◆ TRY IT:
Set down again exactly the lines of the listing below that fall between the line holding "Switch to the チャンネル tab" and the line holding "Choose Toggle Breakpoint", inclusive.

◆ DATA SUPPLIED:
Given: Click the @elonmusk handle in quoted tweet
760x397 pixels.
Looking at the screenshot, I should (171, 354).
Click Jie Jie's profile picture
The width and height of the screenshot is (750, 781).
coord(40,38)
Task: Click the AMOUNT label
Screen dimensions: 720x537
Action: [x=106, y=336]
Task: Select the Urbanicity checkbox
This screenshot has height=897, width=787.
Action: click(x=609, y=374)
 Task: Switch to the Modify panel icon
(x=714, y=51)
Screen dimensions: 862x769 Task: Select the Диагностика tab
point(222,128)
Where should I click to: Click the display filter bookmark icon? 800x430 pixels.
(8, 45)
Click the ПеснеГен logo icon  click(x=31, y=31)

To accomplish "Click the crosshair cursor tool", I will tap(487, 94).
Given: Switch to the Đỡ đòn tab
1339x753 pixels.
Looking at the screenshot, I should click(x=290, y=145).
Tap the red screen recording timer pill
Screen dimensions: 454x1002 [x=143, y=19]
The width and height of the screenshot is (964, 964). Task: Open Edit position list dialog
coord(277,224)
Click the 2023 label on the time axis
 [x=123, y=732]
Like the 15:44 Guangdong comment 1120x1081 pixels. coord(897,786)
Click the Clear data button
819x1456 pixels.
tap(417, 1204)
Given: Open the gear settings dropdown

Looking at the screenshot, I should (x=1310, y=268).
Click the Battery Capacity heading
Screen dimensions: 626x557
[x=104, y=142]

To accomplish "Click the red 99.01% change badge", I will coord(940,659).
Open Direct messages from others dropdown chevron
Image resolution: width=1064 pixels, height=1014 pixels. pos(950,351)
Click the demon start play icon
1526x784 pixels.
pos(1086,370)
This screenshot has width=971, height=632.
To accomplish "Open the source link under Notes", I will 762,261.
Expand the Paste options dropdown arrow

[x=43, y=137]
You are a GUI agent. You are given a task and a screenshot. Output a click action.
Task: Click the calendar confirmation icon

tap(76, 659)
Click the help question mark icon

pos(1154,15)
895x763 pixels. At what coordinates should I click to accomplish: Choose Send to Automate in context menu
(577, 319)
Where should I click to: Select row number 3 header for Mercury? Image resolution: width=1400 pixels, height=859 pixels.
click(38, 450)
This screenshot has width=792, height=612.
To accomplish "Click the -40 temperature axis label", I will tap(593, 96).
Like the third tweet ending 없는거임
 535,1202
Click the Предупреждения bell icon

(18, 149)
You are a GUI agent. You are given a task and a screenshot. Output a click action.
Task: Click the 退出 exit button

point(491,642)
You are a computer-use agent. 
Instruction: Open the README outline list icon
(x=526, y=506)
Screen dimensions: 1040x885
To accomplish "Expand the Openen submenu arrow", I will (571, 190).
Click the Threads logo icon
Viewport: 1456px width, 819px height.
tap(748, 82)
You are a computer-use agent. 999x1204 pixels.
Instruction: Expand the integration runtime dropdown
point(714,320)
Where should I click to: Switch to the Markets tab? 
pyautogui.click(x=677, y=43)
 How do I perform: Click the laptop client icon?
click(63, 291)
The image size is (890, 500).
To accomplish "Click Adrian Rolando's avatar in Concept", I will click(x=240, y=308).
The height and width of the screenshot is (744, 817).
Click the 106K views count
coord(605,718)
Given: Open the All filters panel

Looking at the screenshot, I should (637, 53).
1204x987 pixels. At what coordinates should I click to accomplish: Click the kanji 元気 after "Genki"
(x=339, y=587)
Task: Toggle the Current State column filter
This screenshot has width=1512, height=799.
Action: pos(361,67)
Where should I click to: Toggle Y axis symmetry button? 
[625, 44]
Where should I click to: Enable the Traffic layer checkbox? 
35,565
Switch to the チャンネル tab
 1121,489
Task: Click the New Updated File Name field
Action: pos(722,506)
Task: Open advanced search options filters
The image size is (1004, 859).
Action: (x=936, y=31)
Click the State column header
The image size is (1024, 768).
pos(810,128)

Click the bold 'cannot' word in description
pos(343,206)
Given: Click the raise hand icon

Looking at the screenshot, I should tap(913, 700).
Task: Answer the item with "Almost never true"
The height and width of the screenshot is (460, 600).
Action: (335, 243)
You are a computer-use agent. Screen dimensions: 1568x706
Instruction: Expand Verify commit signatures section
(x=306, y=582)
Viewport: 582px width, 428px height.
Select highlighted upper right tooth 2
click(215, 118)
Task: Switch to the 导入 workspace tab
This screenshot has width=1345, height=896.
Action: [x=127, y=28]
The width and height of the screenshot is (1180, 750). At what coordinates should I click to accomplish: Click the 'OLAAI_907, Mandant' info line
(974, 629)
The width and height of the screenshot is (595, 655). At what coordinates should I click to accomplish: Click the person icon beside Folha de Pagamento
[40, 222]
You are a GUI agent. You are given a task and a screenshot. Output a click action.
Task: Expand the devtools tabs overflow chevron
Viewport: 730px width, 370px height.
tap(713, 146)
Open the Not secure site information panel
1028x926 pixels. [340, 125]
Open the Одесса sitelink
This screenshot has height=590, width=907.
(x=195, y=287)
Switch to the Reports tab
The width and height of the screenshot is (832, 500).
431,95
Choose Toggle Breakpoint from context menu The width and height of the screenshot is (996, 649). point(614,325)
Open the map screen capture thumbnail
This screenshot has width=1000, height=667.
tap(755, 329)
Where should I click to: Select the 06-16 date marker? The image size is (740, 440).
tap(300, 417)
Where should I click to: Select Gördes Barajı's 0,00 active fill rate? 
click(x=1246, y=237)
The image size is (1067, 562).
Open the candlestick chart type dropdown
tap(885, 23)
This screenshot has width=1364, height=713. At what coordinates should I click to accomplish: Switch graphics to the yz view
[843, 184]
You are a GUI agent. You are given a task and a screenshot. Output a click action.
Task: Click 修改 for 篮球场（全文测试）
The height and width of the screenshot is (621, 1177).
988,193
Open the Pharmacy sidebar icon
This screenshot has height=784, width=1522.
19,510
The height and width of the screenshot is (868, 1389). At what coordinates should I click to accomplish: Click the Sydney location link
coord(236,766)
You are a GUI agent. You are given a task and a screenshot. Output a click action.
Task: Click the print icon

◆ EXERCISE RESULT:
Switch to the チャンネル tab
 1121,489
Task: Click the New Updated File Name field
Action: pos(722,506)
Task: Open advanced search options filters
The image size is (1004, 859).
Action: (x=936, y=31)
Click the State column header
The image size is (1024, 768).
pos(810,128)

Click the bold 'cannot' word in description
pos(343,206)
Given: Click the raise hand icon

Looking at the screenshot, I should tap(913, 700).
Task: Answer the item with "Almost never true"
The height and width of the screenshot is (460, 600).
Action: (335, 243)
You are a computer-use agent. Screen dimensions: 1568x706
Instruction: Expand Verify commit signatures section
(x=306, y=582)
Viewport: 582px width, 428px height.
Select highlighted upper right tooth 2
click(215, 118)
Task: Switch to the 导入 workspace tab
This screenshot has width=1345, height=896.
Action: [x=127, y=28]
The width and height of the screenshot is (1180, 750). At what coordinates should I click to accomplish: Click the 'OLAAI_907, Mandant' info line
(974, 629)
The width and height of the screenshot is (595, 655). At what coordinates should I click to accomplish: Click the person icon beside Folha de Pagamento
[40, 222]
You are a GUI agent. You are given a task and a screenshot. Output a click action.
Task: Expand the devtools tabs overflow chevron
Viewport: 730px width, 370px height.
tap(713, 146)
Open the Not secure site information panel
1028x926 pixels. [340, 125]
Open the Одесса sitelink
This screenshot has height=590, width=907.
(x=195, y=287)
Switch to the Reports tab
The width and height of the screenshot is (832, 500).
431,95
Choose Toggle Breakpoint from context menu The width and height of the screenshot is (996, 649). point(614,325)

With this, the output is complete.